When:
Monday, May 12, 2025
3:00 PM - 4:30 PM CT
Where: 1810 Hinman Avenue, Seminar Room 104, Evanston, IL 60208 map it
Audience: Faculty/Staff - Student - Public - Post Docs/Docs - Graduate Students
Contact:
Nancy Hickey
(847) 467-1507
Group: Anthropology Colloquia and Events
Co-Sponsor:
Anthropology Department
Category: Lectures & Meetings
Relanguaging: From semiotic marginalization to decolonization
What does it mean to “re-language”? I offer this term as a proposal for extending H. Samy Alim’s concept of ‘languaging’ to define a process for redressing ongoing, often covert, acts of semiotic marginalization (stereotyping, racism, pernicious exclusion) and to offer a path for remediating those negative acts. To exemplify re-languaging as a process, I reanalyze my work on language documentation, revitalization, and popular media. I argue that re-languaging happens through the non-conforming voices, perspectives and linguistic forms that are often the “noise” in a dataset. Furthermore, I posit that re-languaging encompasses “decolonization” while also addressing the contradictions entailed in a process of decolonization in settler-colonial contexts. In tandem with reflexive research and collaboration, re-languaging confronts the marginalizing effects of a dominant, settler-colonial gaze.

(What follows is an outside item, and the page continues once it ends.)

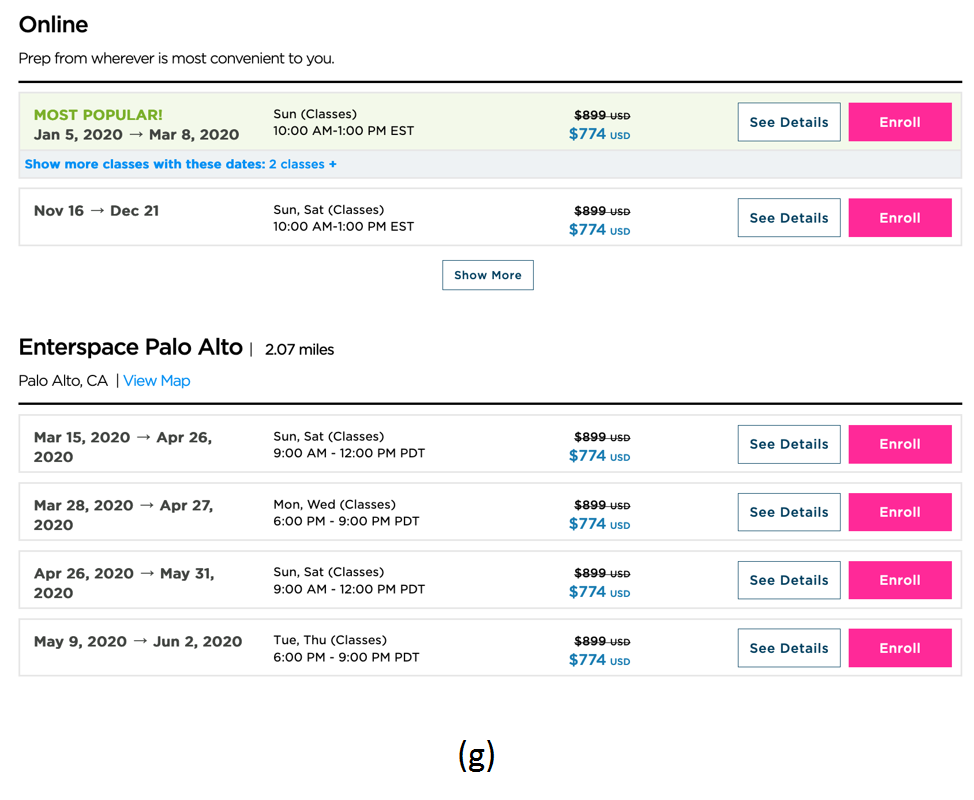
Task: See Details for Mar 28 class
Action: (788, 512)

Barbra A. Meek is a citizen of the Comanche Nation, professor of anthropology and linguistics, and associate dean for the social sciences at the University of Michigan, Ann Arbor. She received her PhD in Anthropology and Linguistics from the University of Arizona (2001). Her research spans child language socialization, Athabaskan sociolinguistics, language revitalization, and the ethno-racializing semiotics of Hollywood media.